(1) Department of Physics, Indian Institute of Science, Bangalore 560 012,
Karnataka, India.
(2) Jawaharlal Centre for Advanced Scientific Research, Jakkur P.O.,
Bangalore 560 064, Karnataka, India.
We describe an algorithm to generate plausible three dimensional structures for a short peptide sequence or protein fragment without resorting to alignment of the sequence with related sequences or to any prior assignment of the residues to a particular secondary structure. The algorithm is essentially geometric. We prepare a dictionary of doublet conformations (amino acid pair) taking phi, psi and omega angles from a set of protein structures available in the Protein Data Bank. The doublet conformations are compiled as a set of 400 (20x20) tables, each table containing the observed conformations of a particular doublet. We view the structure of an amino acid sequence as an amalgamation of these doublet conformations; specifically as a fusion of the physical structures of the doublets which are contiguous to each other in the amino acid chain. For example if we want to generate structures for an amino acid triplet say A-B-C, we first split it into its doublet components A-B and B-C. The algorithm then treats the structure of A-B-C as arising out of a process in which the geometries of A-B and B-C are compared at the common residue B and then merged together. The binding rule is a recognition of the fact that B must possess the same or similar configuration (phi, psi values) in both A-B and B-C if they have to be physically merged together. The same procedure is used whenever a new residue is to be added. Thus the structure of a tetra peptide A-B-C-D is obtained by amalgamating the geometries of the three doublet units A-B, B-C and C-D. The operation is sequential, the union of A-B with B-C is followed by the union of C-D. The procedure stops either after all the doublets have been operated in this way or when the doublet to be attached fails to provide phi,psi values close to that of the previous residue. Using this simple rule the algorithm calculates an ensemble of structural alternatives for any given primary sequence segment.

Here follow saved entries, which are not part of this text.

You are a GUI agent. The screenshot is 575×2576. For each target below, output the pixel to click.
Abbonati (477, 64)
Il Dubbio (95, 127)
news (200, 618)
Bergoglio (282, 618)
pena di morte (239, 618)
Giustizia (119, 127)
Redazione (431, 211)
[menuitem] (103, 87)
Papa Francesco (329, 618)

Case studies show that for short peptides and protein fragments the algorithm facilitates simulation of a small number of three dimensional structures one of which is usually found to be close to the corresponding crystal structure. We will be presenting the application of the algorithm to Melittin (2mlt, 26 residues), Avian Pancreatic polypeptide (ppt, 36 residues) and Glutaredoxin (1aba, 87 residues).
Considering the flexibility of the peptide backbone for bond rotations, the number of possible conformations for the amino acid sequence can be tens and thousands and therefore it is revealing to find that the method provides a means to view plausible structural alternatives limited to small numbers and we hope that the method finds application in protein folding problem.